### The problem
Among the lines below, list those containing the string "Locate".

[Dataset entries]
.....

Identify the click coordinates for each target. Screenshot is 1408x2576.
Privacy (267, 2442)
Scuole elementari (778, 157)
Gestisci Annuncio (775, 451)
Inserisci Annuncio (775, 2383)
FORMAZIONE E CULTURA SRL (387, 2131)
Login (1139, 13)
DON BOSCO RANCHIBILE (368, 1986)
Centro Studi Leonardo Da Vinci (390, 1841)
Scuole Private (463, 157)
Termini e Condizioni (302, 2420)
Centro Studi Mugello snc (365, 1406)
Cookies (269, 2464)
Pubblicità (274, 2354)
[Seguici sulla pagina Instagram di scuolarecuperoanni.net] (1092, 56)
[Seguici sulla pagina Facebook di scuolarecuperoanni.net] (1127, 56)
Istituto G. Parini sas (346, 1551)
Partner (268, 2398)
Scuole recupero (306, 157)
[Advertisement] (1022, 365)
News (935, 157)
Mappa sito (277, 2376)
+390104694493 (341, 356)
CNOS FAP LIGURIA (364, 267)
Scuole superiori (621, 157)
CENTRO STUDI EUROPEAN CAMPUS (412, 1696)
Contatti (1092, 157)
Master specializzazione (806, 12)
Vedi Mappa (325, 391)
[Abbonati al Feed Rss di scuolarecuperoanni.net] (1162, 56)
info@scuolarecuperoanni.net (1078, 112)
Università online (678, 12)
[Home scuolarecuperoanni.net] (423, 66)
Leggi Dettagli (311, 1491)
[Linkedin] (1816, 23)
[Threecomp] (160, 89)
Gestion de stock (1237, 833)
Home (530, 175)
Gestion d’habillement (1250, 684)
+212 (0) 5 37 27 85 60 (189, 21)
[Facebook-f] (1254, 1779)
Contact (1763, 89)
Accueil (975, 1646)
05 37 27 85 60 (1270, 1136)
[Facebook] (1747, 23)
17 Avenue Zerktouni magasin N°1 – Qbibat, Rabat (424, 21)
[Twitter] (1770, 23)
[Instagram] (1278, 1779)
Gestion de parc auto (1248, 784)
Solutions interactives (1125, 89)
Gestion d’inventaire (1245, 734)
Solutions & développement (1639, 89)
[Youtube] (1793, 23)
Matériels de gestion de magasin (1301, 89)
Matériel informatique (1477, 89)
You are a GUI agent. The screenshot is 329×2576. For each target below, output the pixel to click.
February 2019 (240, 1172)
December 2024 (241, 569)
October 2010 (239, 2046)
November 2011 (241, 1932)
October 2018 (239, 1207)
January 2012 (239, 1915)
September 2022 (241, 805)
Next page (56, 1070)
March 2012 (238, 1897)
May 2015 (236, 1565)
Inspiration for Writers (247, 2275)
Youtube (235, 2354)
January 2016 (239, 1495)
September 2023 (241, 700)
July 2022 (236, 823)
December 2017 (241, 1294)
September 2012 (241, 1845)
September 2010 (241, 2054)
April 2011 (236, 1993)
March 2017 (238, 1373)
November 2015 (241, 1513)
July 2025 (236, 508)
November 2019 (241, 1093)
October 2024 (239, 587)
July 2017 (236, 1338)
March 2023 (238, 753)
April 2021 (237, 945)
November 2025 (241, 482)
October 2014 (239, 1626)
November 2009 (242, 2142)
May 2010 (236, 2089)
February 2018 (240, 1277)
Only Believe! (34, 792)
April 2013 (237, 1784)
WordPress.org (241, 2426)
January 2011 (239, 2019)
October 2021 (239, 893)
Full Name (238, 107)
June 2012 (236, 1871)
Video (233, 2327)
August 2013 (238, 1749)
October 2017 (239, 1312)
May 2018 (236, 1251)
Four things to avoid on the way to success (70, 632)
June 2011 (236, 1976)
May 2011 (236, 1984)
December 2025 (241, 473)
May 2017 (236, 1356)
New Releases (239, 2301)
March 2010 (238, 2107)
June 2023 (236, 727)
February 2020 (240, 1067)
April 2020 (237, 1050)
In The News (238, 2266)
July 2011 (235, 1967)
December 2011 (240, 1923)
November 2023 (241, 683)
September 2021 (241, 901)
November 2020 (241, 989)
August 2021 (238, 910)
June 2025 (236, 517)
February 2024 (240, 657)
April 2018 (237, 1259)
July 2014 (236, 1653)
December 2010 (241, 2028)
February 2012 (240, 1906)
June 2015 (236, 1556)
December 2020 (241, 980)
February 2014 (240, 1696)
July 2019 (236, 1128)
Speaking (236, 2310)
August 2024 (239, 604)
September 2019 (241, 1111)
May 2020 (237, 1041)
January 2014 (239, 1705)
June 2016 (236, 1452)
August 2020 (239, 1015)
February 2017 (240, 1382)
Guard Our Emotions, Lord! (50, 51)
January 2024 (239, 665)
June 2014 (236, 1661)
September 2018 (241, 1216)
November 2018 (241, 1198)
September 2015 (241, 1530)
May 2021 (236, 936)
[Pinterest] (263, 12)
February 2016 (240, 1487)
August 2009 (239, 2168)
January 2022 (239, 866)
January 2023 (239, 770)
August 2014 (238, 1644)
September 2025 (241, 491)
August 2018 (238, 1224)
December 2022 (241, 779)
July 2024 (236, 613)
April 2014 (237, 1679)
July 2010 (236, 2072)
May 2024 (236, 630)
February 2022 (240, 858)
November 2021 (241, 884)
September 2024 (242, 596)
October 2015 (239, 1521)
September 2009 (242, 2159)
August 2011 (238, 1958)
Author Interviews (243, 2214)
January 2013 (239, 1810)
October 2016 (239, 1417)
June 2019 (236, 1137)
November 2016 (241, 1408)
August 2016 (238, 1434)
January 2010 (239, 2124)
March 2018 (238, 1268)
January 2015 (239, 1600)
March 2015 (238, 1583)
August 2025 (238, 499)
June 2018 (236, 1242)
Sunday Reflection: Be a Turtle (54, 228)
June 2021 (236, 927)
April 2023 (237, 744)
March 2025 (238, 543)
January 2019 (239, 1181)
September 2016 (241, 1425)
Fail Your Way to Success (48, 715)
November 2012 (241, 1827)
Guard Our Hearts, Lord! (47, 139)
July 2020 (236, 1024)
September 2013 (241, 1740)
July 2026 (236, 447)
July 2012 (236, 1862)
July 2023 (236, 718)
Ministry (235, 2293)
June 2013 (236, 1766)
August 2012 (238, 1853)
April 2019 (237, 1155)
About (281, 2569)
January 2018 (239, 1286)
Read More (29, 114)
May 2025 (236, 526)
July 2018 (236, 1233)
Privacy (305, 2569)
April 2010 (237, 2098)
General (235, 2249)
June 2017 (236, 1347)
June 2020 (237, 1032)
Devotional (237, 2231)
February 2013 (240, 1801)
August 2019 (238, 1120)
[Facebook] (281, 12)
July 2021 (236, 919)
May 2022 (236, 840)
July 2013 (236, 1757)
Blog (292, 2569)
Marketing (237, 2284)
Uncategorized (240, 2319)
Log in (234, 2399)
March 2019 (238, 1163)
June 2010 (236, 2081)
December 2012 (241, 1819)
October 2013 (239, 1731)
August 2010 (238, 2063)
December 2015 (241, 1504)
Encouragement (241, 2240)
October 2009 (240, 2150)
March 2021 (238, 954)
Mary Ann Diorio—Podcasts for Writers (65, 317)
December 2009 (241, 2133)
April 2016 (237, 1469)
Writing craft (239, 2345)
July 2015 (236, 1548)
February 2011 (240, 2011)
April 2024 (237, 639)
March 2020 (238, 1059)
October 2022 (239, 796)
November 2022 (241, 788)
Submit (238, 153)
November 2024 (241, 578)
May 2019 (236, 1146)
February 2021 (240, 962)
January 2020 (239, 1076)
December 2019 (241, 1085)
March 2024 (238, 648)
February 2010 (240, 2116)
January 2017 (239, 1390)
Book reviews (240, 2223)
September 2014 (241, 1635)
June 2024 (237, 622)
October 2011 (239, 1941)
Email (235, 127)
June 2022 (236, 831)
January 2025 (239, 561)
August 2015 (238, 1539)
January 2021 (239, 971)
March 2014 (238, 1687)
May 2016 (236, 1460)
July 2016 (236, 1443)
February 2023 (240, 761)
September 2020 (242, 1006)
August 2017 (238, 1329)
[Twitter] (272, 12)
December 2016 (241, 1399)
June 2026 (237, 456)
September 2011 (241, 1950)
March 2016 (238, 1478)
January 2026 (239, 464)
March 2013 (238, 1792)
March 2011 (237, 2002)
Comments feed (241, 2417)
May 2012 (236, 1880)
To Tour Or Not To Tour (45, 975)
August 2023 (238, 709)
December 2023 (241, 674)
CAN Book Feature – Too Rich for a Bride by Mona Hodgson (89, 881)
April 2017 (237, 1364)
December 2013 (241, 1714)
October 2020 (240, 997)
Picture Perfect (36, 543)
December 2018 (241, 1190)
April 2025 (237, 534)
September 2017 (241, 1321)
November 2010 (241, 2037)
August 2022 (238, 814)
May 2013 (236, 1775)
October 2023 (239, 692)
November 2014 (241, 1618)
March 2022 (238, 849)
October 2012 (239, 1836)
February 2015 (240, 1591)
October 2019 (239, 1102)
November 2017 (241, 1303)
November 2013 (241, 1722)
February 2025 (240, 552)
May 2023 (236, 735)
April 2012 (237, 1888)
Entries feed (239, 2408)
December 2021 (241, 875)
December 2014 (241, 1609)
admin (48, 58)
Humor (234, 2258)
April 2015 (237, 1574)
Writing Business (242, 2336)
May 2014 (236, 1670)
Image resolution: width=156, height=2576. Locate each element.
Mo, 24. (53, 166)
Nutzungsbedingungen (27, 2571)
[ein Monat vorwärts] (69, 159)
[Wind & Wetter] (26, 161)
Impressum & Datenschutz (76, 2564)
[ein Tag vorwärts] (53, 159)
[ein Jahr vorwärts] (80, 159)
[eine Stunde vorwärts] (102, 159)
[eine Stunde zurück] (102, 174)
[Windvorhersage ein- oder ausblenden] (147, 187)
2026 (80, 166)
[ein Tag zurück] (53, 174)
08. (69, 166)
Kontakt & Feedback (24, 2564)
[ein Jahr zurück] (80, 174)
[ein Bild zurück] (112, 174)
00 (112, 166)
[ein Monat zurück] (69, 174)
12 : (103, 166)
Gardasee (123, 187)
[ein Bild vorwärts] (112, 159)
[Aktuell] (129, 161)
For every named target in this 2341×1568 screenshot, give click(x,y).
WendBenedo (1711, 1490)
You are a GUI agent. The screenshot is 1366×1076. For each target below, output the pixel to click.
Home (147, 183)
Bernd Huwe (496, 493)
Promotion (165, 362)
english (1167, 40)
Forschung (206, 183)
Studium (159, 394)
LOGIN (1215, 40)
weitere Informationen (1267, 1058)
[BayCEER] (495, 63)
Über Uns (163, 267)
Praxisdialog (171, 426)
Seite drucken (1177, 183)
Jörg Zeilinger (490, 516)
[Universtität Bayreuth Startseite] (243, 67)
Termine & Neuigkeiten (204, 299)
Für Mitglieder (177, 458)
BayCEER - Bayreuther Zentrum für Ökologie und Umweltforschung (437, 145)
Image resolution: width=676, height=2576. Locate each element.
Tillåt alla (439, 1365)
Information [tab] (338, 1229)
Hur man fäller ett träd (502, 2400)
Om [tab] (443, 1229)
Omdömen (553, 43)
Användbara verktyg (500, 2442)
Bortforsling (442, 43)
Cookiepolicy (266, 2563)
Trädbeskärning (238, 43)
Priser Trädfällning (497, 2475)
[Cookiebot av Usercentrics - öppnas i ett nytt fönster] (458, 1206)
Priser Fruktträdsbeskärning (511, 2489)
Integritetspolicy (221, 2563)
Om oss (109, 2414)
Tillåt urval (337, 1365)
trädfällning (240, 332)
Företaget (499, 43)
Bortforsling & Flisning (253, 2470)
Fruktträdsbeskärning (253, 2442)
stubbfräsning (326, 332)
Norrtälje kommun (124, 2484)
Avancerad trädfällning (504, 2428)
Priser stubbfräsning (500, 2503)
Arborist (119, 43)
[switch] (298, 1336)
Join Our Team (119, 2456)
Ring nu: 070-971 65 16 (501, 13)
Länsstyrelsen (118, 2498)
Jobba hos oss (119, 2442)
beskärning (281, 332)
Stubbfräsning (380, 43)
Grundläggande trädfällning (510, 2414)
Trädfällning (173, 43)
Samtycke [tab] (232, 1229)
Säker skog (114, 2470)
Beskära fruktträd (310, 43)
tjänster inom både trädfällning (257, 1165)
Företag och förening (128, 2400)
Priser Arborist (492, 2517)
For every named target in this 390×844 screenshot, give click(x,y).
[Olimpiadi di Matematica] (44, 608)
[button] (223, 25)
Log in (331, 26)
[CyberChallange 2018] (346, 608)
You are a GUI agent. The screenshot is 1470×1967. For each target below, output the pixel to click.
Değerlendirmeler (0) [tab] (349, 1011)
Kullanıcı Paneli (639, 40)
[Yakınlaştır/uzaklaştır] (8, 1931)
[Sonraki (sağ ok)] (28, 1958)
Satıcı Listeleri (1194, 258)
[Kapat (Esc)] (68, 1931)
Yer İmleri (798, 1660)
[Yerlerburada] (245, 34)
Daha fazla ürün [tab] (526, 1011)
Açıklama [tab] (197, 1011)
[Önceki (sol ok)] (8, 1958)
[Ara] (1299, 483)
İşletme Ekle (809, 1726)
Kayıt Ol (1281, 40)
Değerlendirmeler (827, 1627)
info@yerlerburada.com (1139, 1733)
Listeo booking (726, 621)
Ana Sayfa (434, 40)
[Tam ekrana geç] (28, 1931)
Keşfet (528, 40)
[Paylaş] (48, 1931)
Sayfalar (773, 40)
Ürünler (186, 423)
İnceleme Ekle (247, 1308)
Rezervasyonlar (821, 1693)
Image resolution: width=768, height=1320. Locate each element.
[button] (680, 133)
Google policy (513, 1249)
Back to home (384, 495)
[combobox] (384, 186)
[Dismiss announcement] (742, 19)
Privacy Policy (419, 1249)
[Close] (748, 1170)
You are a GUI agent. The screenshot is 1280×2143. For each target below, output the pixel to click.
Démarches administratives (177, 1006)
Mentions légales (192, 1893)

.....

### Solution to this problem
Image resolution: width=156, height=2576. Locate each element.
Image resolution: width=676, height=2576. Locate each element.
Image resolution: width=768, height=1320. Locate each element.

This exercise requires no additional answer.